ECLI:NL:RBOBR:2023:795

Rechtbank Oost-Brabant

Datum uitspraak
28 februari 2023
Publicatiedatum
27 februari 2023
Zaaknummer
22/647
Instantie
Rechtbank Oost-Brabant
Type
Uitspraak
Procedures
  • Eerste aanleg - enkelvoudig
Rechters
Vindplaatsen
  • Rechtspraak.nl
AI samenvatting door LexboostAutomatisch gegenereerd

Toekenning van studiefinanciering aan een migrerend werknemer uit een EU-lidstaat

In deze uitspraak van de Rechtbank Oost-Brabant, gedateerd 28 februari 2023, wordt het beroep van een eiser, een student uit Bulgarije, behandeld die studiefinanciering heeft aangevraagd. De minister van Onderwijs, Cultuur en Wetenschap heeft deze aanvraag afgewezen, met het argument dat de stage die de eiser heeft gelopen niet als reële en daadwerkelijke arbeid in loondienst kan worden aangemerkt. De rechtbank oordeelt echter dat de eiser, die in de periode van 30 augustus 2021 tot en met 21 januari 2022 stage heeft gelopen bij Bosch Security Systems B.V., wel degelijk als migrerend werknemer moet worden beschouwd. De rechtbank stelt vast dat de stageovereenkomst elementen bevat die wijzen op een arbeidsrelatie, zoals de stagevergoeding en de verplichtingen die de eiser had ten opzichte van Bosch. De rechtbank concludeert dat de minister ten onrechte heeft geoordeeld dat de eiser niet in aanmerking komt voor studiefinanciering. Het beroep wordt gegrond verklaard, het bestreden besluit wordt vernietigd en de rechtbank kent de eiser de gevraagde studiefinanciering toe voor de periode van september tot en met december 2021. De minister wordt ook veroordeeld tot betaling van de proceskosten en het griffierecht aan de eiser.

Uitspraak

RECHTBANK OOST-BRABANT
Zittingsplaats 's-Hertogenbosch
Bestuursrecht
zaaknummer: SHE 22/647

uitspraak van de enkelvoudige kamer van 28 februari 2023 in de zaak tussen

[eiser] , uit [woonplaats] , eiser

(gemachtigde: mr. G. Gabrelian),
en

de minister van Onderwijs, Cultuur en Wetenschap, de minister

(gemachtigde: drs. P.M.S. Slagter).

Inleiding

1. In deze uitspraak beoordeelt de rechtbank het beroep van eiser tegen de beslissing van de minister om eiser geen aanvullende beurs toe te kennen op grond van de Wet studiefinanciering 2000 (Wsf 2000) voor de periode september tot en met december 2021 en om hem geen studentenreisproduct toe te kennen op grond van de Wsf 2000 voor de periode oktober tot en met december 2021.
1.1.
De minister heeft de aanvraag van eiser om hem studiefinanciering toe te kennen met het besluit van 15 november 2021 afgewezen. Met het bestreden besluit van 27 januari 2022 op het bezwaar van eiser is de minister bij de afwijzing gebleven.
1.2.
Eiser heeft tegen het bestreden besluit beroep ingesteld en vervolgens een aanvullend beroepschrift ingediend.
1.3.
De minister heeft daarop gereageerd met een verweerschrift.
1.4.
De rechtbank heeft het beroep op 15 februari 2023 op zitting behandeld. Eiser is verschenen, bijgestaan door zijn gemachtigde. De minister heeft zich laten vertegenwoordigen door zijn gemachtigde.

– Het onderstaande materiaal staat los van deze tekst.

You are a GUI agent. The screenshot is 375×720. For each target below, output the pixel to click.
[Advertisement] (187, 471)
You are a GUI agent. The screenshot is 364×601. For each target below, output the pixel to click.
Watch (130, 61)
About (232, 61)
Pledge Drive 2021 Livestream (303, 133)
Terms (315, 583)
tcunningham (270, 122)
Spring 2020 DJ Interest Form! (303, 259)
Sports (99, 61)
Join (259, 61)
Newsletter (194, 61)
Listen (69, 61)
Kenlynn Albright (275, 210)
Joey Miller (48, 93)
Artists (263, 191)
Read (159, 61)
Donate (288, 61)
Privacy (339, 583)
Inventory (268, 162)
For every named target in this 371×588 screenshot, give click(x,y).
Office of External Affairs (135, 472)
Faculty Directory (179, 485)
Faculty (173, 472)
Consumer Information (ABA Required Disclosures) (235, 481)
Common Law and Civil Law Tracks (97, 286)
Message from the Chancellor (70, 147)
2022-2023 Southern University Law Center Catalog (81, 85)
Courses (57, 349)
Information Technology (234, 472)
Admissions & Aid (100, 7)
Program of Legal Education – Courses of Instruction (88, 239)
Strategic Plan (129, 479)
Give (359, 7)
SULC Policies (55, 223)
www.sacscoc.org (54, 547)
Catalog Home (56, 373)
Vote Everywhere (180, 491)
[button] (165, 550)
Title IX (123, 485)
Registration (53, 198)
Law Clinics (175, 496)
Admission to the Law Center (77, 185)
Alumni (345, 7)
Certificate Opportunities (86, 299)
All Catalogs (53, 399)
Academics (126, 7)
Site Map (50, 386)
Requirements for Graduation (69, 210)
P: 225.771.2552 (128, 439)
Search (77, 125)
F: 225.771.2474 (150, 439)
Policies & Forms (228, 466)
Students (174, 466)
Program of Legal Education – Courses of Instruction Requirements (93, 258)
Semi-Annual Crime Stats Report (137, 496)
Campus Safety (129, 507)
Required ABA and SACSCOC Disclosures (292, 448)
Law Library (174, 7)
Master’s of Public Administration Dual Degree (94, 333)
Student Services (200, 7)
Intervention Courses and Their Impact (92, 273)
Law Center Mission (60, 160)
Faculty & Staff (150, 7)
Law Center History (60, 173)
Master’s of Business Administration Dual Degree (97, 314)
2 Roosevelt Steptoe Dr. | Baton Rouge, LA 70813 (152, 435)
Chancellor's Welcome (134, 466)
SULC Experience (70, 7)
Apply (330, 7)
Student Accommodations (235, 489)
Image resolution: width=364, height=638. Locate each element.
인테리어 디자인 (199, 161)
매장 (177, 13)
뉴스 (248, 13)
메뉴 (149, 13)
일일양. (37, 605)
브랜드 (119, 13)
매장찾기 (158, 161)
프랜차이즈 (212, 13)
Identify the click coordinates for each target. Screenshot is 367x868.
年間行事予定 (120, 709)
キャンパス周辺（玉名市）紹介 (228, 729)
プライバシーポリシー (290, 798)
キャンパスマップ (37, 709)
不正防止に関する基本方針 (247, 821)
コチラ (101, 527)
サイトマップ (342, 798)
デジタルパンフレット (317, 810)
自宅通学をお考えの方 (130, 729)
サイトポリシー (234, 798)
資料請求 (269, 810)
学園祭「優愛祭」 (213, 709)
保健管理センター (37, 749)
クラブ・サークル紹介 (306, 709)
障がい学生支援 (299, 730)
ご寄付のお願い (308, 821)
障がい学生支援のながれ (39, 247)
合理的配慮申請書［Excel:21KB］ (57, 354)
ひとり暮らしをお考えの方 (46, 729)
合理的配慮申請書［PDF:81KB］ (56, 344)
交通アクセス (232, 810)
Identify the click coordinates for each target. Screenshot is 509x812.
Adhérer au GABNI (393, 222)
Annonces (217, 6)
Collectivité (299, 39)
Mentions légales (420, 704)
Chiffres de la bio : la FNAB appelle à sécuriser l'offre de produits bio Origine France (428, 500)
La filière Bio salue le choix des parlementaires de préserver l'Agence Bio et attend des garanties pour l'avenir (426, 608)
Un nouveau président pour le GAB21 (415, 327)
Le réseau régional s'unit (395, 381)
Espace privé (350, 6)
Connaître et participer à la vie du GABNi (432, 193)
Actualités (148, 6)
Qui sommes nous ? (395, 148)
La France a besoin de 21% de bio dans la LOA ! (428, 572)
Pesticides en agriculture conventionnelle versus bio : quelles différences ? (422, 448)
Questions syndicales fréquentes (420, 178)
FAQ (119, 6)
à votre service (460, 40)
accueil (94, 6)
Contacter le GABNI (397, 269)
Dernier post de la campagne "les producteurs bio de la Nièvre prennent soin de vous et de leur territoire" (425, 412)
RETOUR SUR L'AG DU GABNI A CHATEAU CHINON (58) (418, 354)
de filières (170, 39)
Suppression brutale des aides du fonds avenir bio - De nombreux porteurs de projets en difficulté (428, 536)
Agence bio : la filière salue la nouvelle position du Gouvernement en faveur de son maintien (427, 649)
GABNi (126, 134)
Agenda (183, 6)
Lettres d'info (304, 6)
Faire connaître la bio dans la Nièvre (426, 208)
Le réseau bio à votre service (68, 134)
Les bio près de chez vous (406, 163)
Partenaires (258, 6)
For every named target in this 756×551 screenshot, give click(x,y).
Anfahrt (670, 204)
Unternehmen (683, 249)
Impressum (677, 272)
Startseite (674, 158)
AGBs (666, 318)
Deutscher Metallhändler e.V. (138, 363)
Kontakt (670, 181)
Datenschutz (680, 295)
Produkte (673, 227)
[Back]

Totstandkoming van het besluit

2. Eiser is afkomstig uit Bulgarije en daarmee onderdaan van één van de lidstaten van de Europese Unie (EU). Hij volgt de voltijd hbo-bacheloropleiding ICT aan de Fontys Hogeschool in Eindhoven (Fontys). Op 19 september 2021 heeft eiser een aanvraag ingediend voor de hiervoor onder 1. genoemde voorzieningen.
2.1.
Eiser vindt dat hij voor deze voorzieningen in aanmerking komt, allereerst als migrerend werknemer (in de zin van het Unierecht). Eiser wijst erop dat hij in het kader van zijn hbo-opleiding in de periode van 30 augustus 2021 tot en met 21 januari 2022 stage heeft gelopen bij Bosch Security Systems B.V. in Eindhoven (Bosch). Eiser heeft in de periode van september tot en met december 2021 per maand 165 uren aan deze stage besteed. Bosch is met eiser een stagevergoeding van € 400 bruto per maand overeengekomen. Ook als eiser geen migrerend werknemer is, dan vindt hij dat hij als economisch niet-actieve burger recht heeft op de door hem aangevraagde voorzieningen.
2.2.
De minister vindt dat eiser niet in aanmerking komt voor de door hem aangevraagde voorzieningen. Uit de overgelegde stageovereenkomst blijkt dat het leerdoel van deze stage vooropstaat en niet zozeer de productieve arbeid of economische meerwaarde voor Bosch. Dit wordt bevestigd door het feit dat de overeenkomst van korte duur is tegen een geringe vergoeding. Een verklaring van de stageverlener waaruit blijkt van welke activiteiten er sprake was, is niet overgelegd. Als economisch niet-actieve burger heeft eiser enkel recht op collegekrediet dat hij op aanvraag kan ontvangen. De overige onderdelen van de studiefinanciering vallen daar niet onder, zoals eerder in de rechtspraak is uitgemaakt. [1]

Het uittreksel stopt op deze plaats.